ECLI:NL:RBZWB:2024:6267

Rechtbank Zeeland-West-Brabant

Datum uitspraak
10 september 2024
Publicatiedatum
10 september 2024
Zaaknummer
02-337841-22
Instantie
Rechtbank Zeeland-West-Brabant
Type
Uitspraak
Rechtsgebied
Strafrecht
Procedures
  • Op tegenspraak
Vindplaatsen
  • Rechtspraak.nl
AI samenvatting door LexboostAutomatisch gegenereerd

Vrijspraak van verdachte in serie woninginbraken na onvoldoende bewijs

Op 10 september 2024 heeft de Rechtbank Zeeland-West-Brabant uitspraak gedaan in een strafzaak tegen een verdachte die werd beschuldigd van het plegen van zes woninginbraken en één poging daartoe. De zaak werd inhoudelijk behandeld op 27 augustus 2024, waarbij de officier van justitie, mr. Y.E.Y. Vermeulen, en de verdediging hun standpunten presenteerden. De rechtbank heeft vastgesteld dat de dagvaarding geldig was en dat zij bevoegd was om de zaak te behandelen. De officier van justitie stelde dat er wettig en overtuigend bewijs was voor de tenlastegelegde feiten, gebaseerd op aangiftes, herkenning door verbalisanten, en gegevens van een voertuig dat in de buurt van de inbraken was gezien.

De verdediging betwistte de betrouwbaarheid van de herkenningen en stelde dat er onvoldoende bewijs was om de verdachte te veroordelen.
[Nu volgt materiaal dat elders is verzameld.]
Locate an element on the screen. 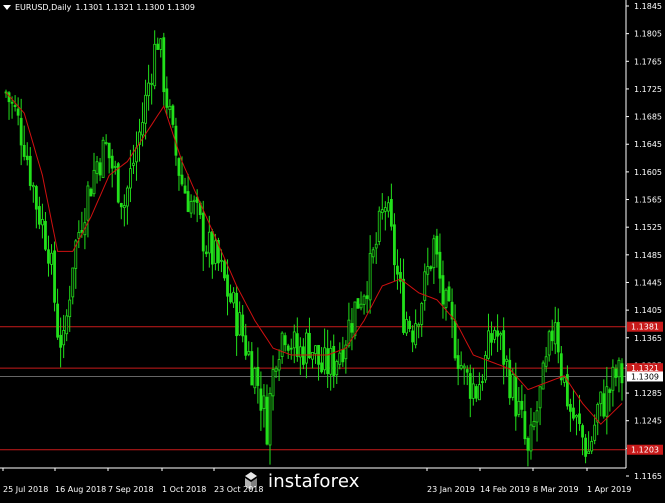 The height and width of the screenshot is (503, 665). dropdown-triangle-icon is located at coordinates (7, 8).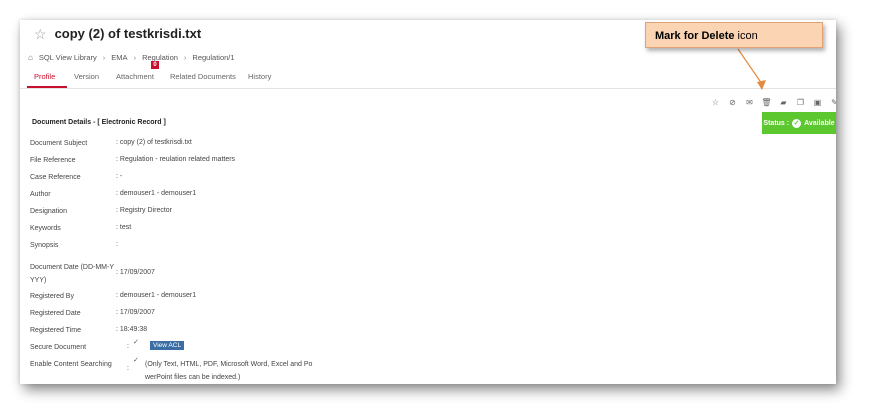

De rechtbank heeft de bewijsmiddelen zorgvuldig gewogen en geconcludeerd dat de resultaten van het onderzoek niet voldoende waren om tot een bewezenverklaring te komen. De rechtbank sprak de verdachte vrij van alle ten laste gelegde feiten, omdat er geen wettig en overtuigend bewijs was dat de verdachte betrokken was bij de woninginbraken.

Daarnaast heeft de rechtbank de benadeelde partijen niet-ontvankelijk verklaard in hun vorderingen, aangezien de verdachte werd vrijgesproken van de feiten waaruit de schade zou zijn ontstaan. De rechtbank heeft de kosten van de benadeelde partijen op nihil vastgesteld. Deze uitspraak benadrukt het belang van voldoende bewijs in strafzaken en de rechten van de verdachte in het strafproces.

Uitspraak

RECHTBANK ZEELAND-WEST-BRABANT

Strafrecht
Zittingsplaats: Middelburg
parketnummer: 02-337841-22
vonnis van de meervoudige kamer van 10 september 2024
in de strafzaak tegen
[verdachte] ,
geboren op [geboortedag] 1989 te [geboorteplaats] ,
wonende te [woonadres] ,
raadsman mr. M.J. Lamers, advocaat te Utrecht.

1.Onderzoek van de zaak

De zaak is inhoudelijk behandeld op de zitting van 27 augustus 2024, waarbij de officier van justitie mr. Y.E.Y. Vermeulen en de verdediging hun standpunten kenbaar hebben gemaakt.

2.De tenlastelegging

De tenlastelegging is als bijlage I aan dit vonnis gehecht.
De verdenking komt er, kort en feitelijk weergegeven, op neer dat verdachte samen met een of meer anderen zes woninginbraken en één poging daartoe heeft gepleegd.

3.De voorvragen

De dagvaarding is geldig.
De rechtbank is bevoegd.
De officier van justitie is ontvankelijk in de vervolging.
Er is geen reden voor schorsing van de vervolging.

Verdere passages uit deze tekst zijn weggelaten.